## Exercise inputs
*** Begin section ***

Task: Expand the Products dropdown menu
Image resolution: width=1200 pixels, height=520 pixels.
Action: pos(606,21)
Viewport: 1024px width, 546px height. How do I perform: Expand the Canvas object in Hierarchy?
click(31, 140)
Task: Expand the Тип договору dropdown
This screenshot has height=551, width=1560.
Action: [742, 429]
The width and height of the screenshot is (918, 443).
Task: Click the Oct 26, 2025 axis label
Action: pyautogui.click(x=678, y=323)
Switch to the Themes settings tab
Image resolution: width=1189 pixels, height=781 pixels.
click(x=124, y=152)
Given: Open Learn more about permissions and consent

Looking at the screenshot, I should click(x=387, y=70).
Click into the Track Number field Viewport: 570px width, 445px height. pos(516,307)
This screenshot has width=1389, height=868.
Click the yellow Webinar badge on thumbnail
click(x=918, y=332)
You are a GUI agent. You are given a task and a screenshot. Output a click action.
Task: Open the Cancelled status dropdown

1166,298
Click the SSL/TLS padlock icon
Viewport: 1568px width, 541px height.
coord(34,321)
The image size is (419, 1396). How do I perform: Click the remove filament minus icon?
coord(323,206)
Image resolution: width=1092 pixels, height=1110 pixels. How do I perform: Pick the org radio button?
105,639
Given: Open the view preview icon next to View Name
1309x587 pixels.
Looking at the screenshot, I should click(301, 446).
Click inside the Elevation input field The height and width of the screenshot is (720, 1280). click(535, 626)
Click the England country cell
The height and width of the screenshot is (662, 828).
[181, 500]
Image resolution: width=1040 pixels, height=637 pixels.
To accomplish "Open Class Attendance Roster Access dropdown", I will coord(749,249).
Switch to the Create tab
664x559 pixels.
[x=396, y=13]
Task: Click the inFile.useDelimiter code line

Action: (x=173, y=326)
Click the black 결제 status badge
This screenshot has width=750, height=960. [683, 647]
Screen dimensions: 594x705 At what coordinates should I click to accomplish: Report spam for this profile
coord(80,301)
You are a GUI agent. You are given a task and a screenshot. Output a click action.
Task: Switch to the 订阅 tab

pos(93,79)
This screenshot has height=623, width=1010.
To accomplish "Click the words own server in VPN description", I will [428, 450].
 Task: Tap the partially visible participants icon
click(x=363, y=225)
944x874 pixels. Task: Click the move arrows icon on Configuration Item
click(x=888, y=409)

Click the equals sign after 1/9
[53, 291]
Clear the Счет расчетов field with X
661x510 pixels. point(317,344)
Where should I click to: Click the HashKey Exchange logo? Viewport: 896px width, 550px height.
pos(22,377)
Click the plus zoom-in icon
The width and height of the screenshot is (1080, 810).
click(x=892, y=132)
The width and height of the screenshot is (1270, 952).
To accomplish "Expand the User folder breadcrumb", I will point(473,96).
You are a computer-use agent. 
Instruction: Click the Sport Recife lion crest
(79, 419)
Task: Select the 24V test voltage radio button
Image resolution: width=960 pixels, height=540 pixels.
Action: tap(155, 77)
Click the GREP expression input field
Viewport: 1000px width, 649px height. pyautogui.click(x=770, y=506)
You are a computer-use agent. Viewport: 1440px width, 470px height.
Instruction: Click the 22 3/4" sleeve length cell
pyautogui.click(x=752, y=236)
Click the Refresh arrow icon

*** End section ***

## Your instructions
Copy out exactly the lines from the line with "Task: Select the" to the end of the listing, including both of those lines, and give nothing else.

## Completed exercise
Task: Select the 24V test voltage radio button
Image resolution: width=960 pixels, height=540 pixels.
Action: tap(155, 77)
Click the GREP expression input field
Viewport: 1000px width, 649px height. pyautogui.click(x=770, y=506)
You are a computer-use agent. Viewport: 1440px width, 470px height.
Instruction: Click the 22 3/4" sleeve length cell
pyautogui.click(x=752, y=236)
Click the Refresh arrow icon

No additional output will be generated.